**Task prompt:**
Scan the listing below for the string "agent" and copy each line where it turns up.

Segment Open

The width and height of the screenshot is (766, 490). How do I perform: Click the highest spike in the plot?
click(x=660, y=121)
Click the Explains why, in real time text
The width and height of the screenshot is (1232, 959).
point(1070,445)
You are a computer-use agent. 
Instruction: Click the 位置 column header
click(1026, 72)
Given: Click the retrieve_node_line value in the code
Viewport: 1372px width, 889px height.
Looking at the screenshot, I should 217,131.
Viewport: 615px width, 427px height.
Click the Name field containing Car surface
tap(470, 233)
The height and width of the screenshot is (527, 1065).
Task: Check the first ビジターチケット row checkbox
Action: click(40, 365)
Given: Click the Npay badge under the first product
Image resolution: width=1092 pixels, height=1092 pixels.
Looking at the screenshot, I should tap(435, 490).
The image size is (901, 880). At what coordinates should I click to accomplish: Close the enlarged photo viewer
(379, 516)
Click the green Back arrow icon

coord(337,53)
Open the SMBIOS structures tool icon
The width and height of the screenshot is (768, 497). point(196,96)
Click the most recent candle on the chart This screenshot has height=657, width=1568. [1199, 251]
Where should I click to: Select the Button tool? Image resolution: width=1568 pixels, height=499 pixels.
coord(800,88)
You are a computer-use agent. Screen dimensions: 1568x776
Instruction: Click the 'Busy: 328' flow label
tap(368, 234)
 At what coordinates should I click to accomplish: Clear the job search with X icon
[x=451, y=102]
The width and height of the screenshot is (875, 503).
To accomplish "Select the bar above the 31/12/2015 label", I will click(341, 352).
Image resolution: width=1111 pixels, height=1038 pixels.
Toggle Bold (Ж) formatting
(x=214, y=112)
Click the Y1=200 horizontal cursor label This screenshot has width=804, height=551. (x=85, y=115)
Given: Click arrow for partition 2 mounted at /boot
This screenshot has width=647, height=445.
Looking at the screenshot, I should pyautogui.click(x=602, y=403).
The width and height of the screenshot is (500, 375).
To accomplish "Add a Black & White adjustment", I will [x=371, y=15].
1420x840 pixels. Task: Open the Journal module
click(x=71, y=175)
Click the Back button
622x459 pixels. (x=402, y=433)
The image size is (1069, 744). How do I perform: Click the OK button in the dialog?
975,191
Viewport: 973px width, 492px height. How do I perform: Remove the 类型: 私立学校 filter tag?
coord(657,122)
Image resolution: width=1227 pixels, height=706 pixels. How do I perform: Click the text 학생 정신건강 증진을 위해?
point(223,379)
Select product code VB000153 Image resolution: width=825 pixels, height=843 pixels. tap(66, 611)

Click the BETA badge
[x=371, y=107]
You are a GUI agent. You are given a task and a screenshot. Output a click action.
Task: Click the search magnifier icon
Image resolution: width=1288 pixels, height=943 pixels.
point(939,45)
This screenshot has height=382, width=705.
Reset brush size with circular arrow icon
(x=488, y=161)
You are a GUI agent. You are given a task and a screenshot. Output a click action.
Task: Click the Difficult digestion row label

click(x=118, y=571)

Segment Closed

**Worked solution:**
You are a computer-use agent. 
You are a computer-use agent. Screen dimensions: 1568x776
You are a GUI agent. You are given a task and a screenshot. Output a click action.
You are a GUI agent. You are given a task and a screenshot. Output a click action.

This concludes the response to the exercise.